Spatially smoothed SEASAΤ SAR and airborne L-HH SAR survey data collected over the region identified in Fig 6 and crossing the area shown in Fig 11.

7. Summary

Based on the analysis presented above, we offer a descriptive model of the fashion in which snow facies are manifest in SAR imagery. Drier snow facies interrupted by intermittent ice lenses strongly scatter the SAR signal at all frequencies. Strong signals characterize this region, because the important scatterers, individual snow grains at C-band and ice lenses at C-band, L-band and P-band, arc numerous. Because the ice lenses (Reference Swift, Hayes, Herd, Jones and DelnoreSwift and others, 1985) are large at all wavelengths, there is also little difference between the response of either of the like-polarized channels as evidenced by the co-polarization ratio data.

As snow wetness gradually increases, the C-band back-scatter strength decreases more rapidly than the lower-frequency channels because of increasing dielectric contrast at the surface and decreased penetration at C-band. In the saturated-snow zones, there is little penetration and little scatter at C-band. Some volume-scatter may still be contributing at P-band. From the increase in co-polarization ratio at the end of the data set, we infer that with rough bare-ice surfaces, small-scale surface scatter may start to become important at C-band. Apparently, those roughness elements are not large enough to cause a similar increase at P-band.
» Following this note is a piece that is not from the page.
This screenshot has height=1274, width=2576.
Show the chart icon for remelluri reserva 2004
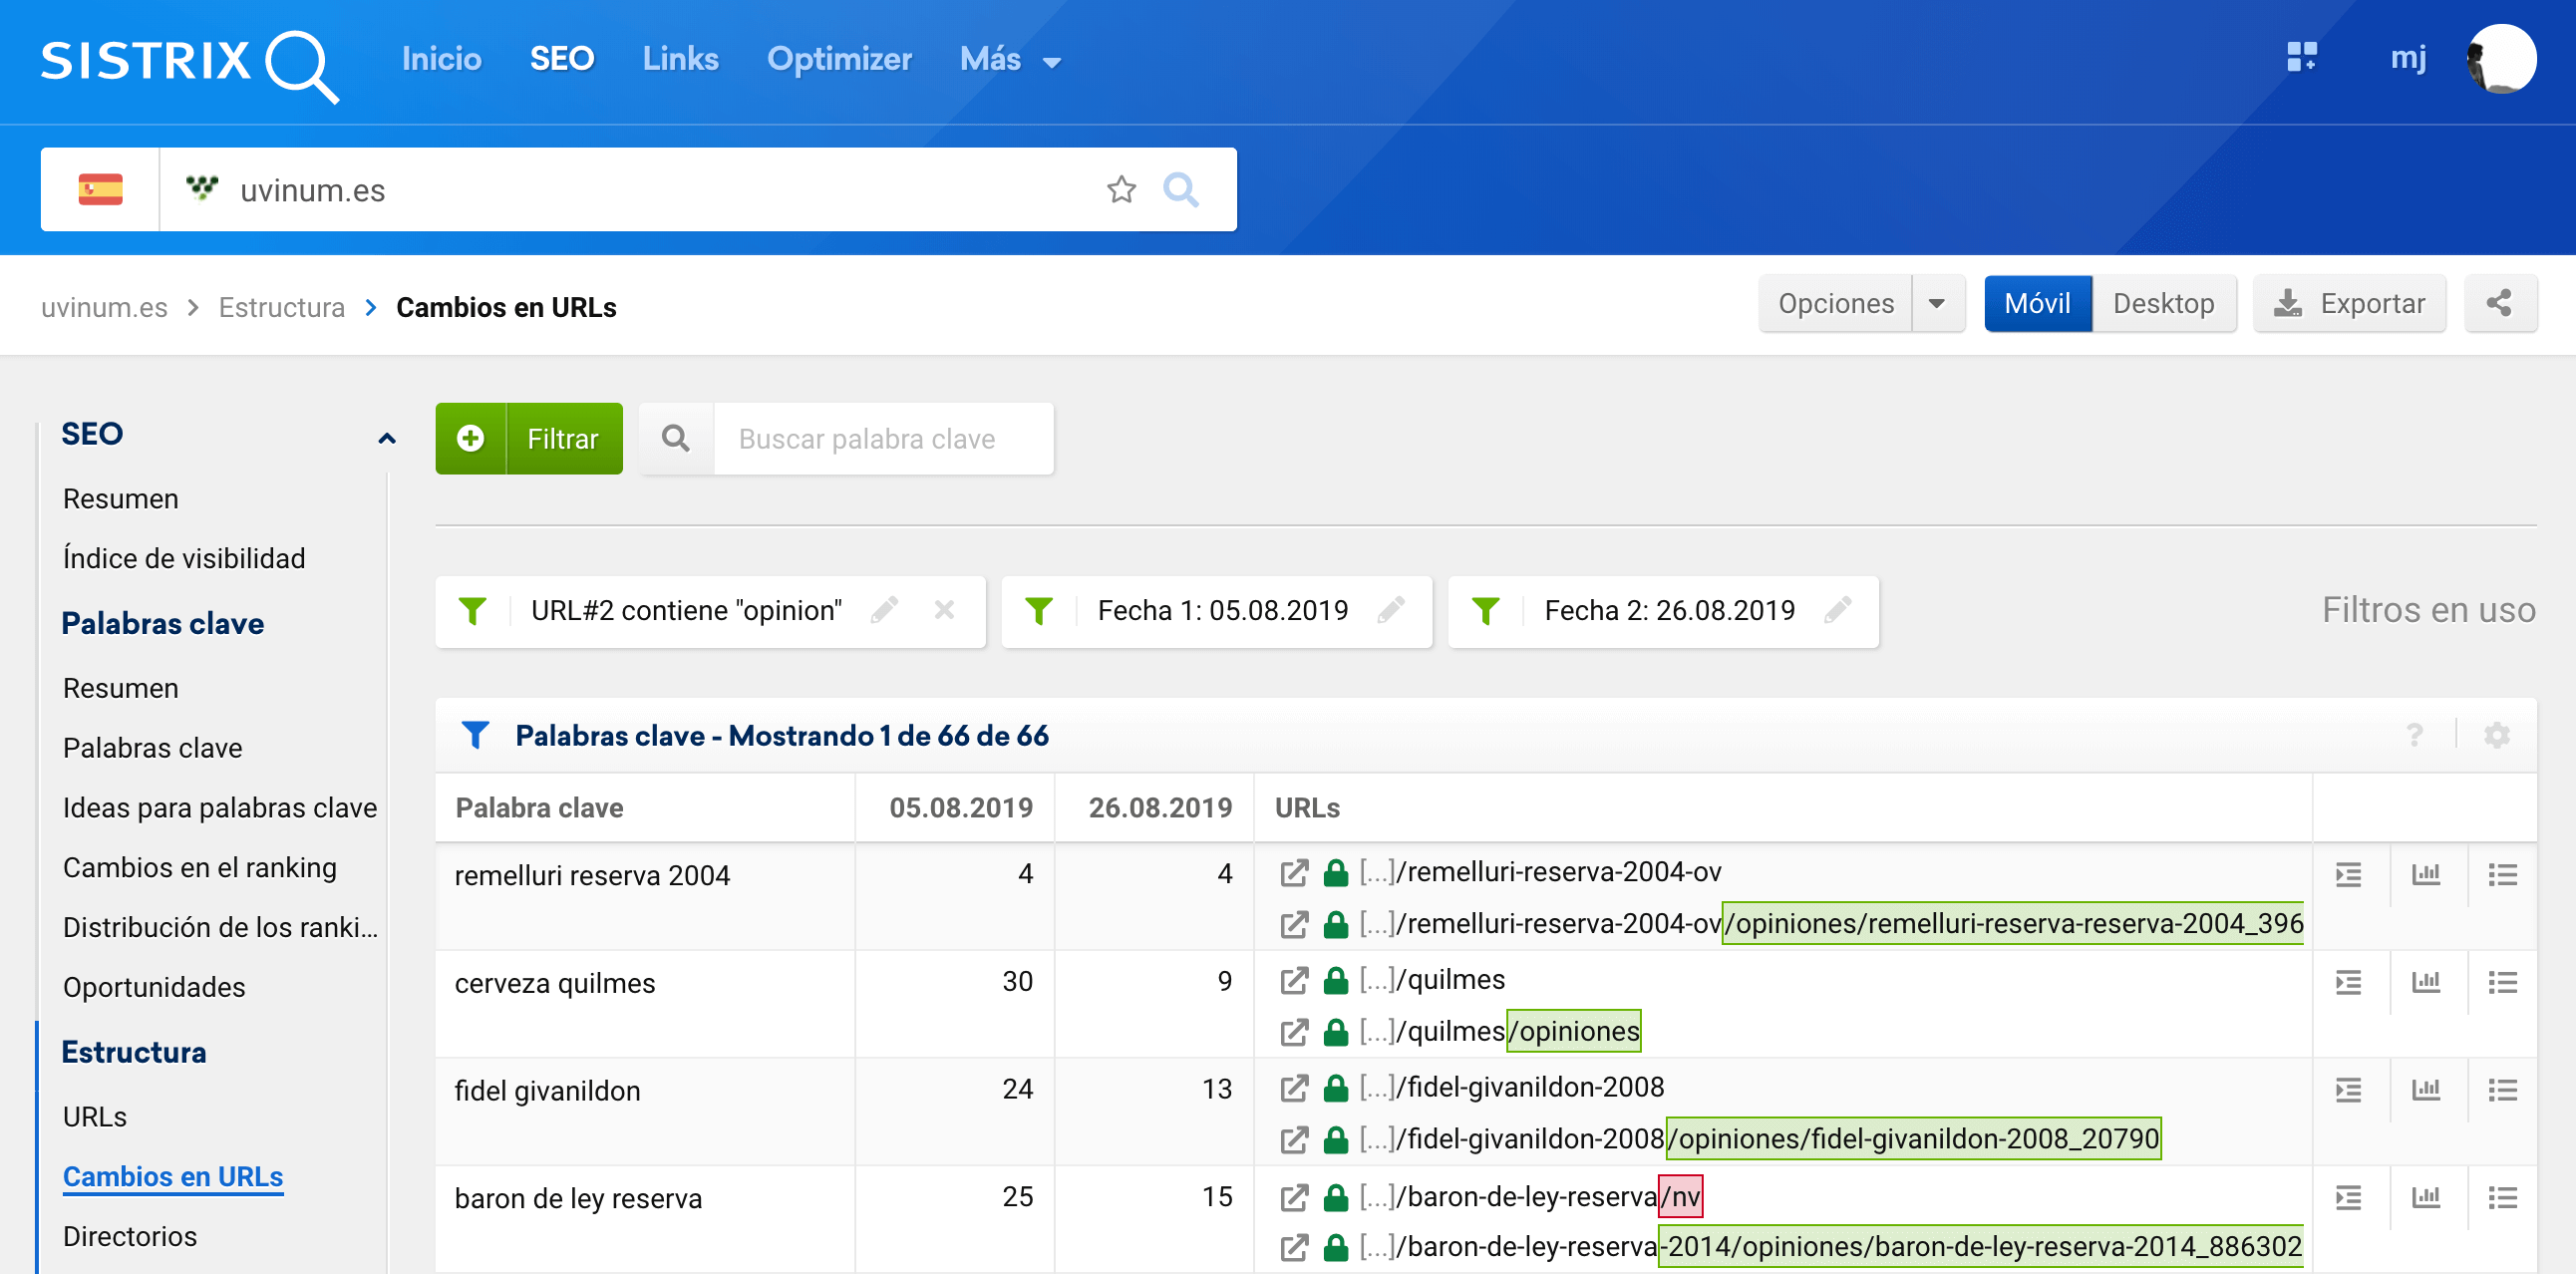click(x=2425, y=875)

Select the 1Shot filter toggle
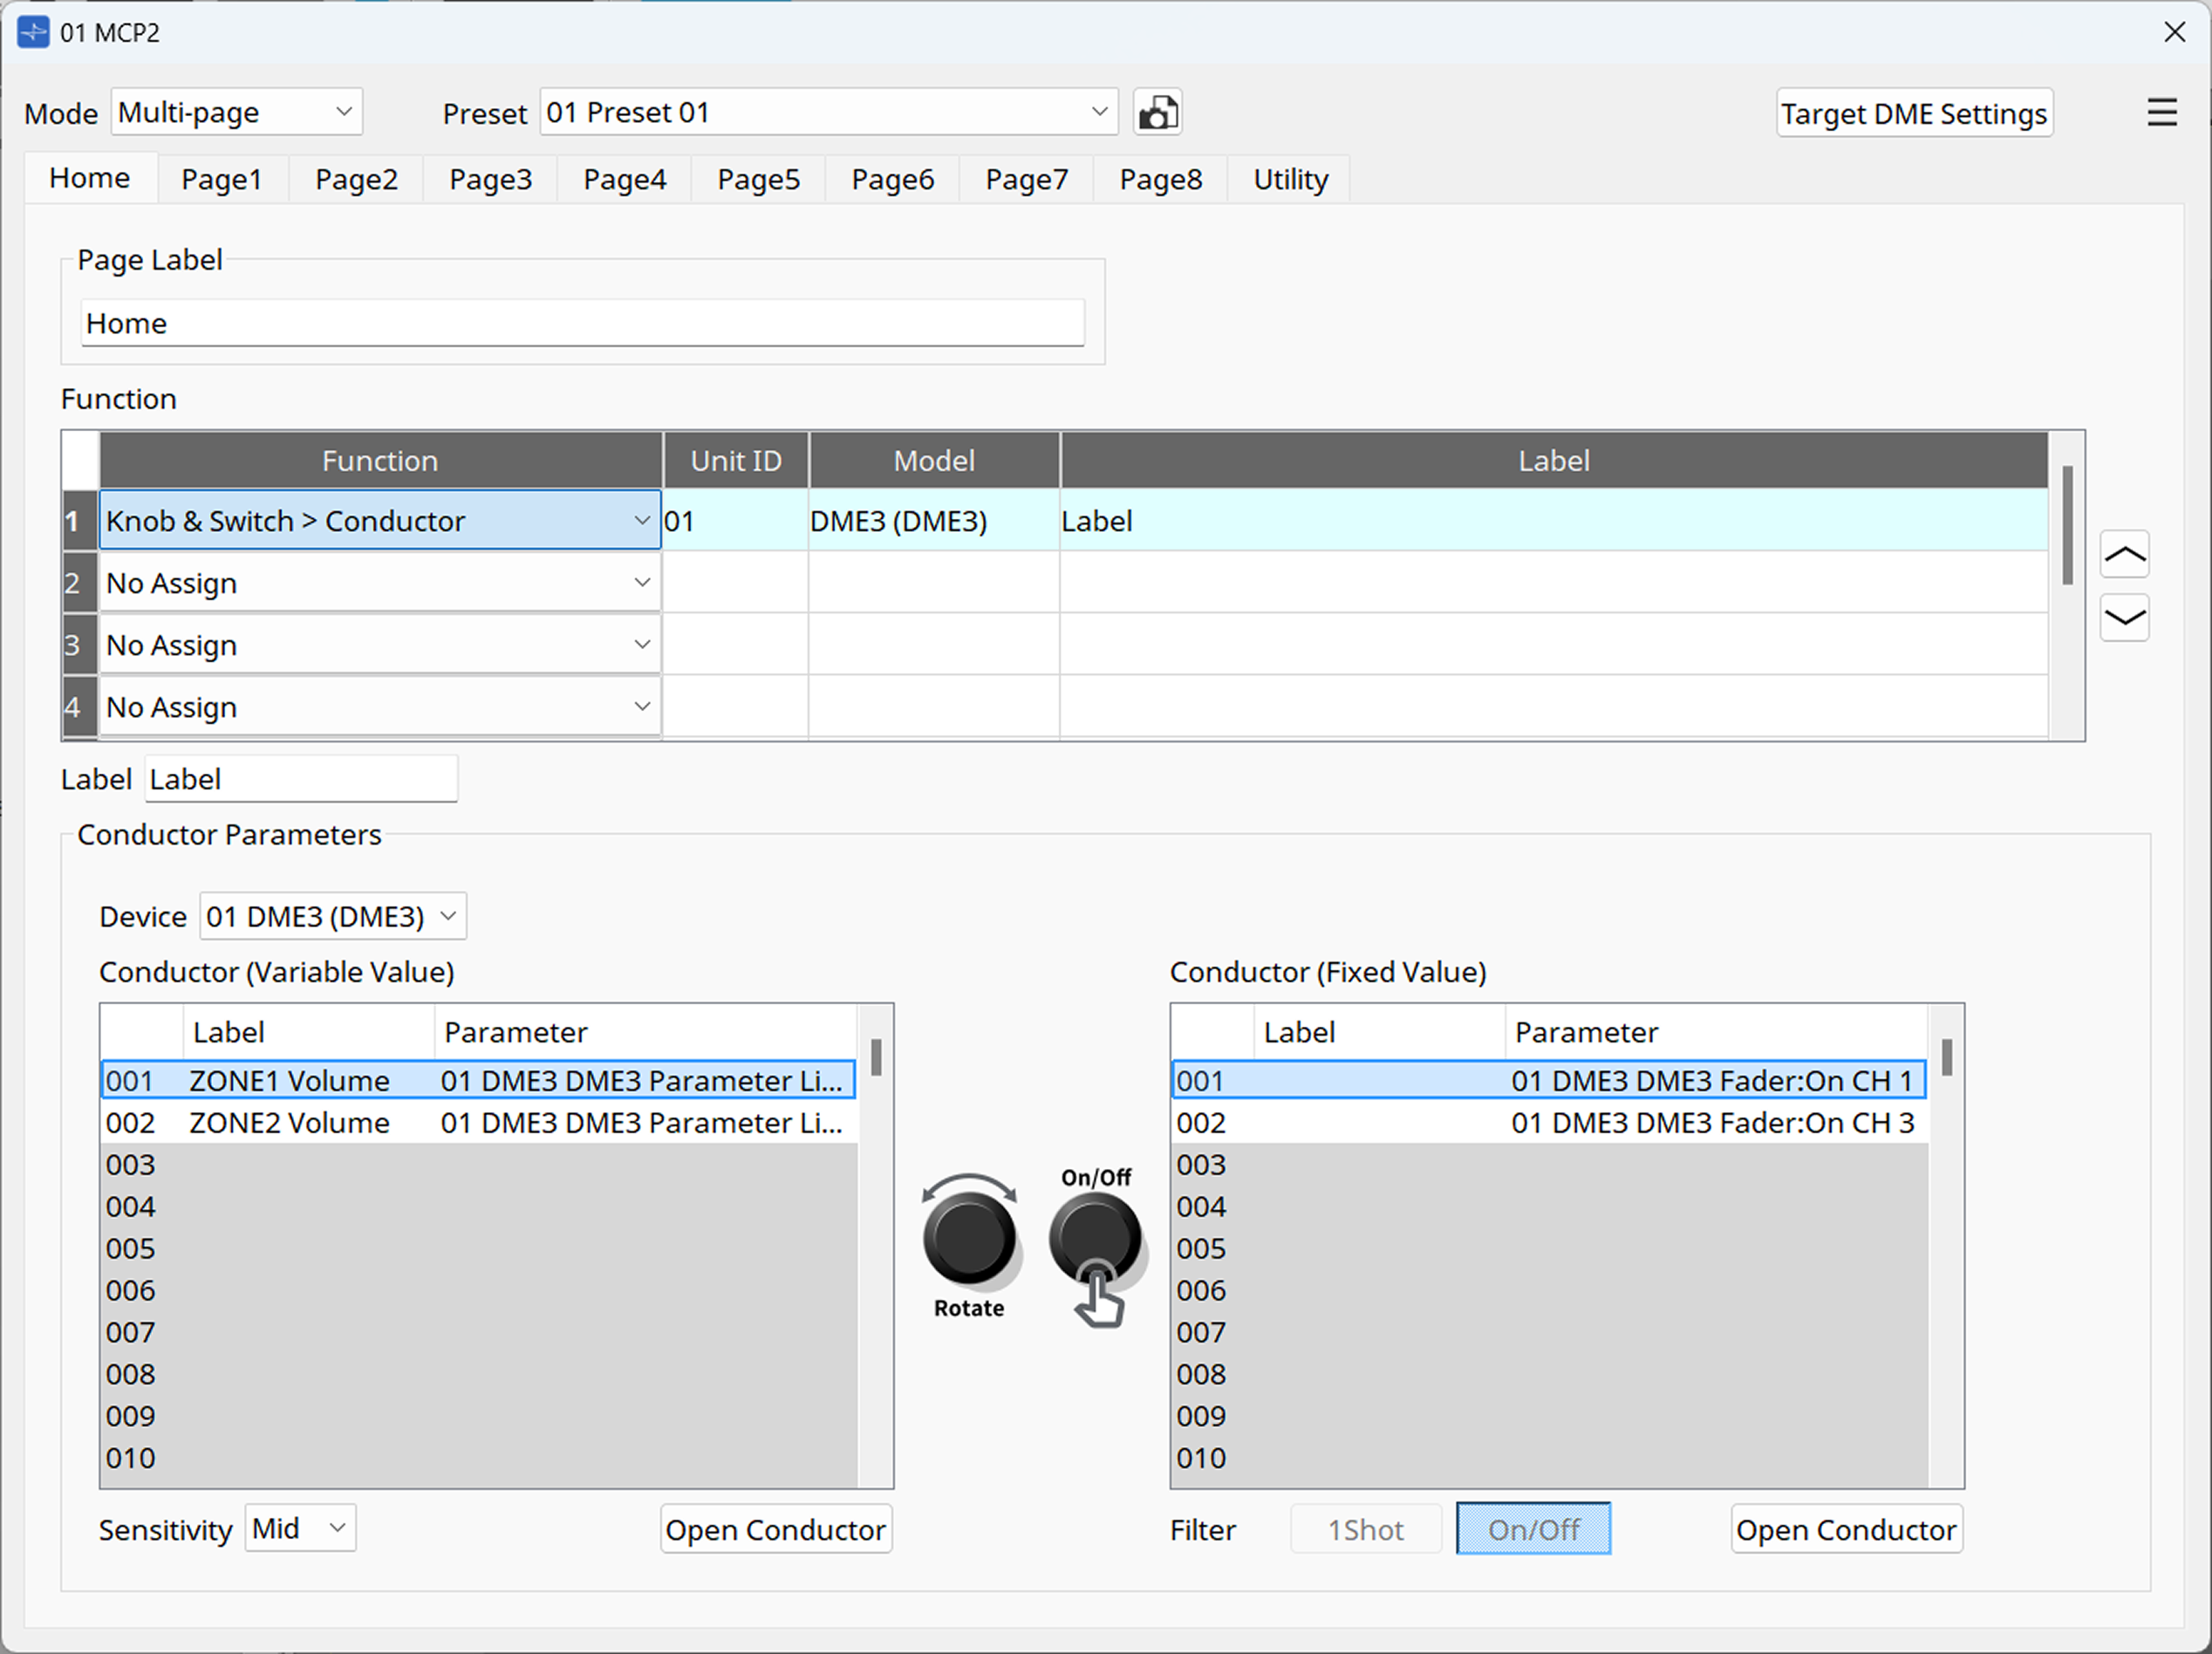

In conclusions, we propose that melt processes largely control the tonal patterns detected in the C-band SAR imagery. This statement seems reasonably well supported by model calculations and suggests that snow-facies boundaries can be delineated on the basis of characteristic trends in back-scatter coefficient down-glacier. We suspect that the P-band response is the result of both snow wetness and large-scale firn morphologies such as ice lenses, due to the increased penetration depth. This hypothesis is supported by qualitative observations such as the contrast reversals between the C-and P-band images, but a corroborative model is yet to be developed. On the basis of these results, we offer the following two predictions: (a) that P-band back-scatter intensity will decrease up-glacier above the dry-snow line, where ice lenses are less numerous; and (b) that there will be a strong seasonal dependence in back-scatter associated primarily with snowmelt.